Campus: CSU Fullerton -- July 21, 2004
Cal State Fullerton Establishes Eighth College, Names Acting Dean
Cal State Fullerton established its eighth college this month when the
university's School of Education became the College of Education - home to the
university's teacher credential programs, which served more than 1,800 students
"Creating an eighth college is a move to expand leadership in teacher preparation
on campus," said CSUF President Milton A. Gordon. "This is another milestone for
Cal State Fullerton. Even in tough budgetary times, we must not let that stop us
from positioning ourselves to excel."
Gordon named Ashley L. Bishop, chair of the Reading Department, to a two-year
term as acting dean of the new college. Plans call for a national search to be
conducted for a permanent dean.
Bishop has been responsible for the accreditation process for the university's
education programs and has served on various university committees, including
those dealing with curriculum, general education and graduate education. The
Irvine resident also has served as a consultant to local school districts.
Known for his scholarship in the areas of reading and literacy, Bishop has written
numerous articles, co-authored three books and conducted more than 500 workshops
and seminars locally and throughout the nation.
"It is with real pleasure that I assume this position," said Bishop. "Having been
with the university for 28 years, I have come to value and respect the students
who have earned their teaching credentials and/or graduate degrees from Fullerton.
They are making a tremendous difference in our schools. Much of our students'
success can be attributed to faculty members of the College of Education. They
bring a powerful combination of rich experiences as teachers and researchers to
the instructional setting. I look forward to the next two years working closely
with Fullerton's students, faculty and the educational community."

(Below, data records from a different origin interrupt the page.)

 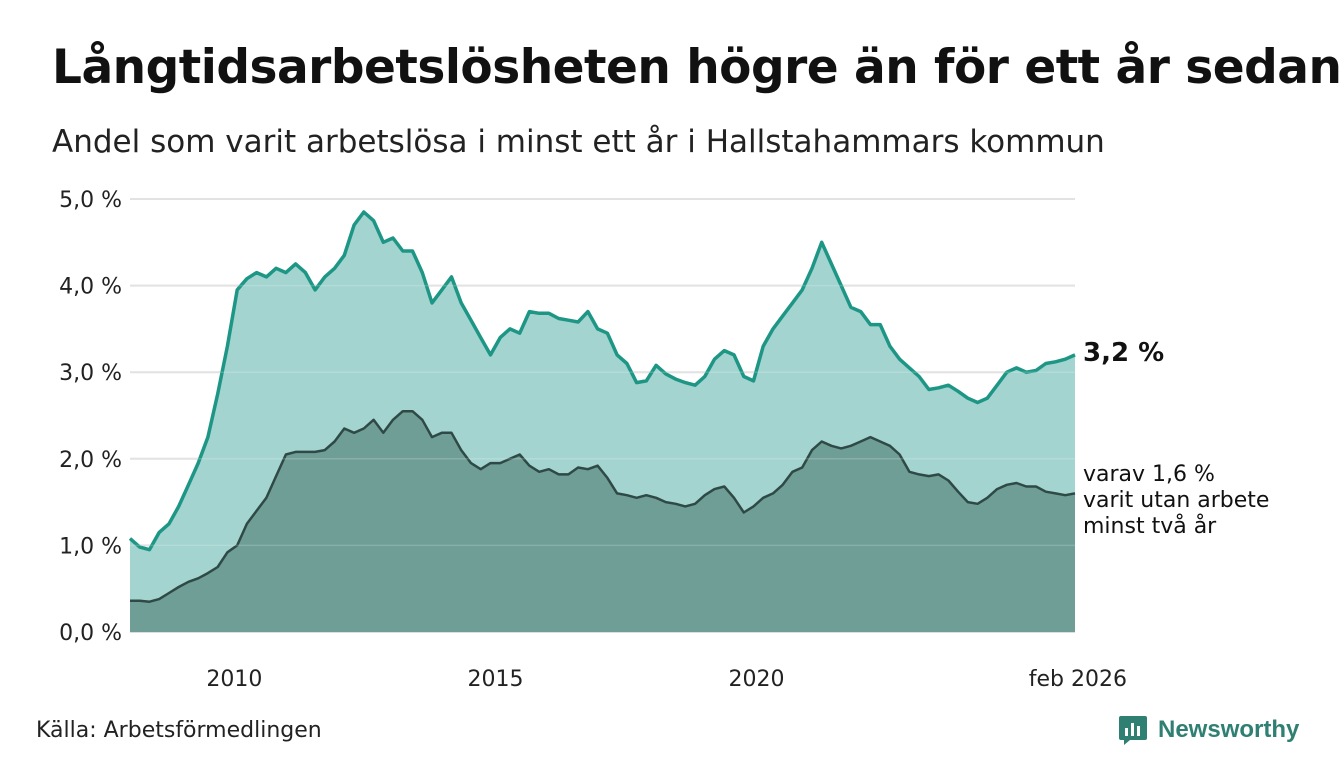 I want to click on sub-label-line-1: varav 1,6 %, so click(x=1149, y=474).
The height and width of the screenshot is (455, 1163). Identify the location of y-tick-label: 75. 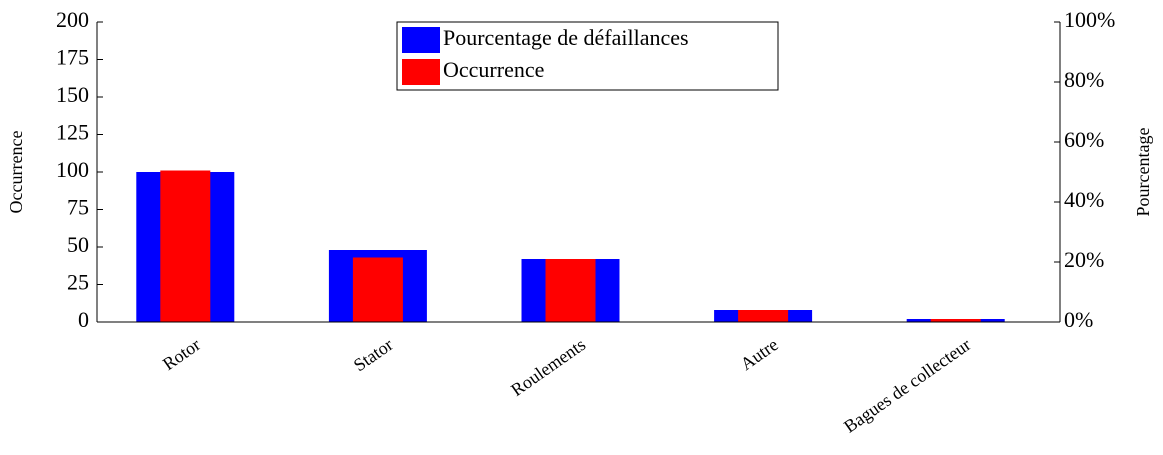
(78, 208).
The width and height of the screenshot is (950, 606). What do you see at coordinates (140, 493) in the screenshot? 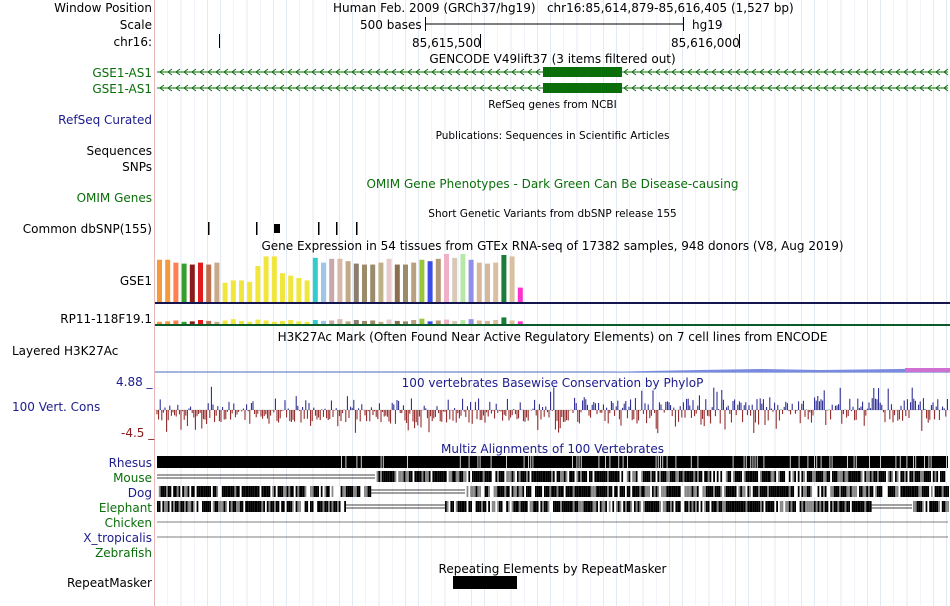
I see `multiz-species-dog: Dog` at bounding box center [140, 493].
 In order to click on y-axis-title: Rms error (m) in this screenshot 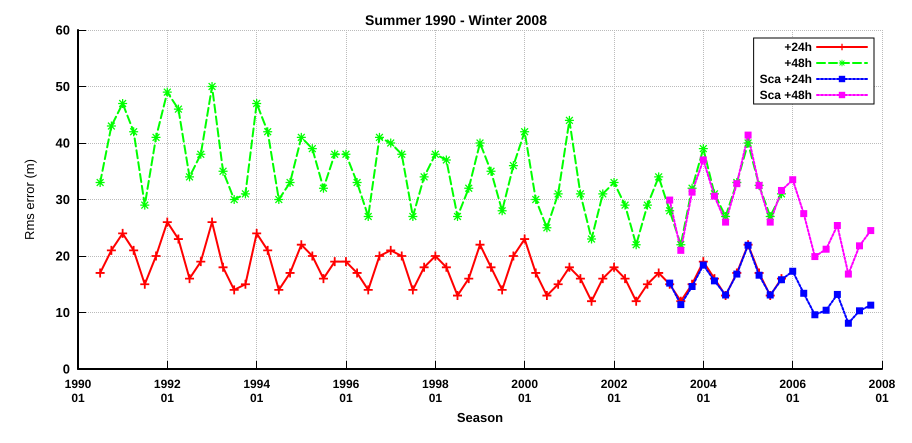, I will do `click(30, 200)`.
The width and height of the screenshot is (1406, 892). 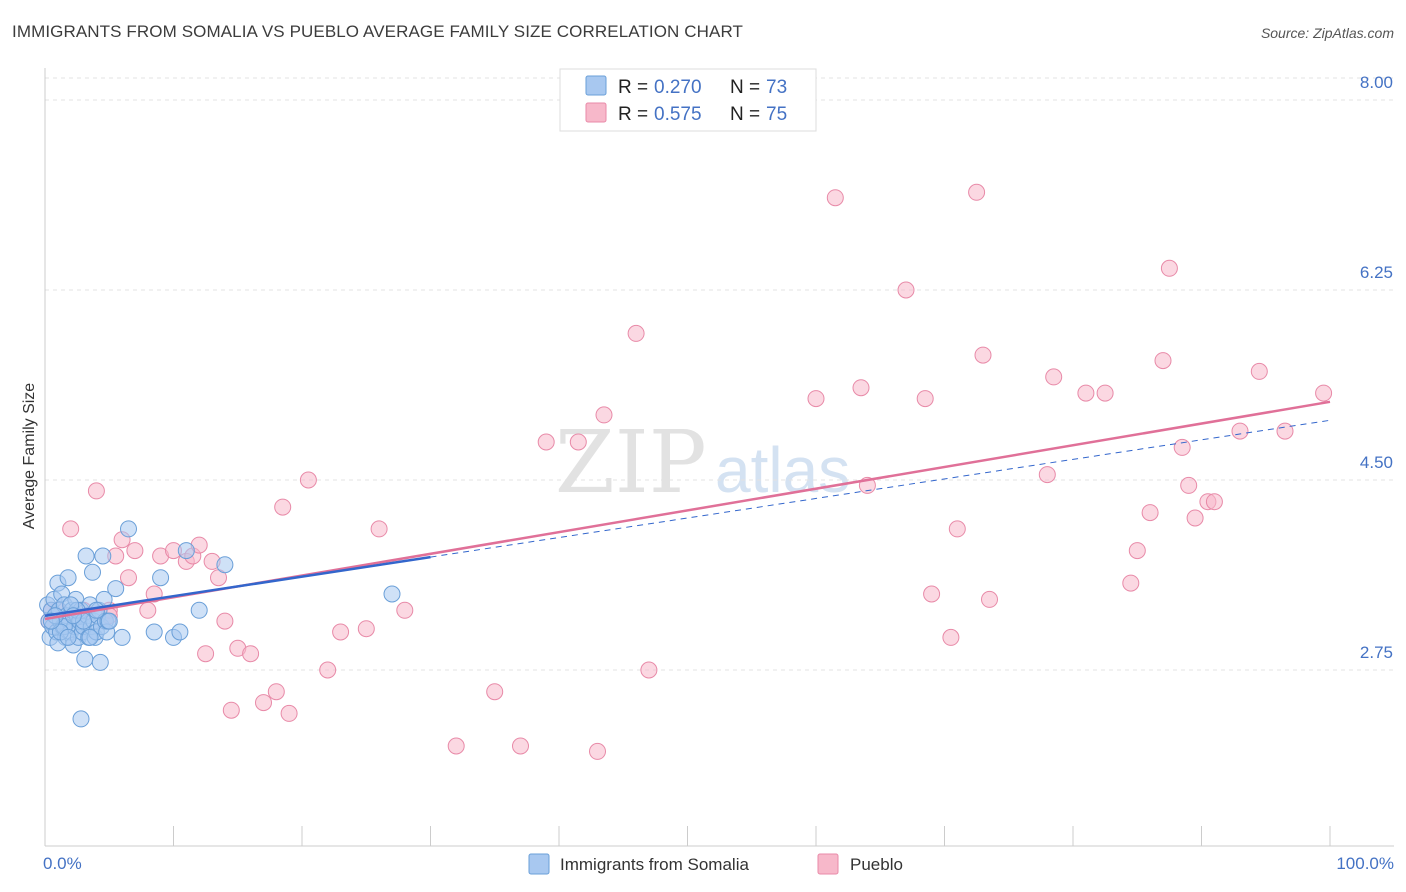 I want to click on legend-n-value-pueblo: 75, so click(x=776, y=114).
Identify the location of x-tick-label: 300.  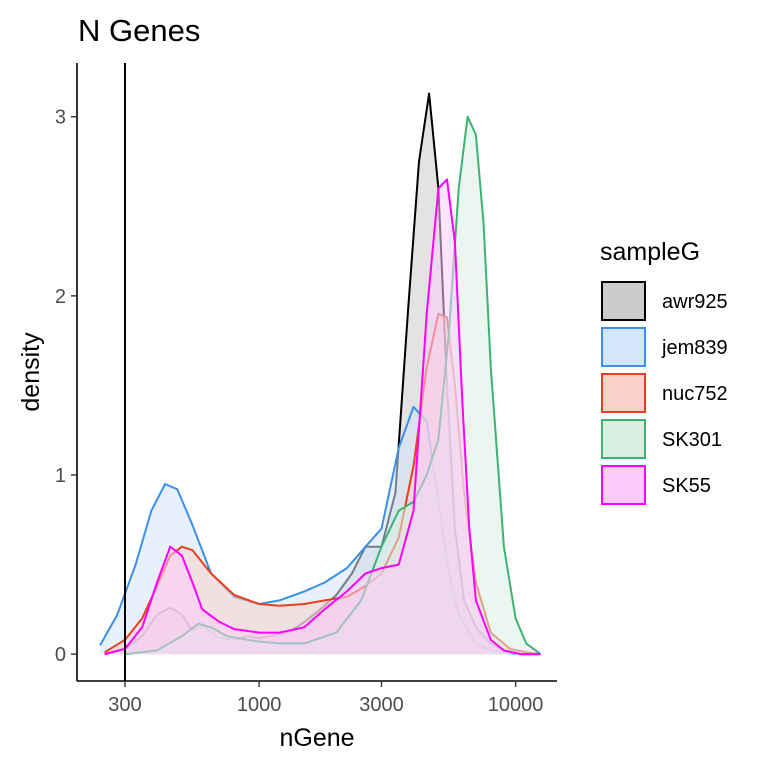
(124, 705).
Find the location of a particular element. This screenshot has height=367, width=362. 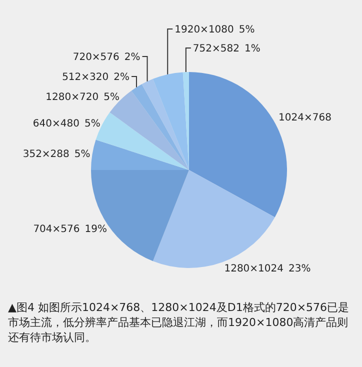

slice-label: 352×288 5% is located at coordinates (56, 154).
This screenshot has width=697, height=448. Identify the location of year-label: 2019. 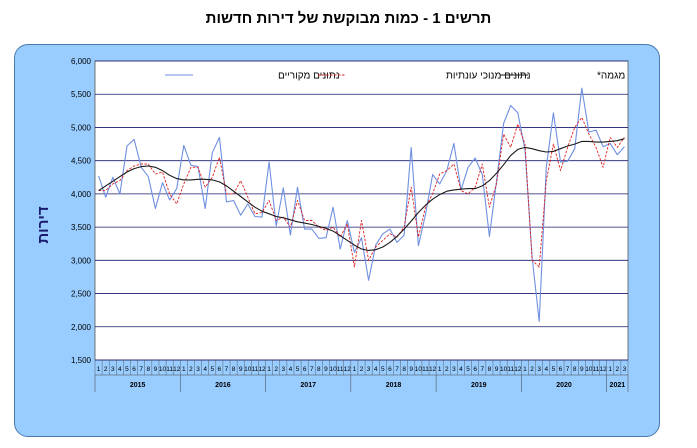
(479, 386).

Bishop earned his doctorate from Arizona State University in 1972 and taught for
four years at Indiana University before joining the Cal State Fullerton faculty
in 1976. Bishop received his bachelor's degree in elementary education and a
master's degree in reading from San Diego State University.
The College of Education will align Fullerton's organizational structure,
management and leadership with sister CSU campuses and create a streamlined
institutional organization that can more effectively respond to increasing demands
on teacher education, noted Roberta Rikli, dean of the College of Human Development
and Community Service, from which the new college emerged.
The College of Education includes the departments of Educational Leadership,
Elementary and Bilingual Education, Reading, Secondary Education and Special
Education. A program in instructional design and technology and a joint doctoral
program in educational administration and leadership, which welcomed its first
students in January, also are part of the new college.
During the 2003-04 academic year, 67 full-time faculty members and 172 part-time
lecturers taught 474 course offerings in the School of Education.
"We believe that by establishing a separate and distinct college, our students
will benefit from the enhanced status of a degree program within a College of
Education," said Louise Adler, chair and professor of educational leadership.
"We also will be able to continue to attract high-caliber faculty members to
ensure that our future students receive a first-class education."
In the university's organizational structure, its eight colleges consist of
divisions, departments and programs. The former School of Education was formed
Prior to that, a division of education had been the parent administrative unit
for the departments concerned with teacher preparation. In 1975, then-president
L. Donald Shields, converted the school back to a division within the School of
Human Development and Community Service. Years later, this division re-emerged as
a school. This spring, the Academic Senate recommended to Gordon the formation
of the College of Education.
It is among just 14 universities in the state (out of about 120) to hold national
accreditation. "The school received a stellar accreditation review in 2000," said
Carmen Z. Dunlap, chair and professor of elementary and bilingual education.
"We are one of the major engines driving teacher education in Orange County," said
L.Y. "Mickey" Hollis, acting associate dean, who is retiring this month. "We
have one of the strongest programs in the state, and our recent data indicates
that not only are our students qualified, they generally exceed expectations."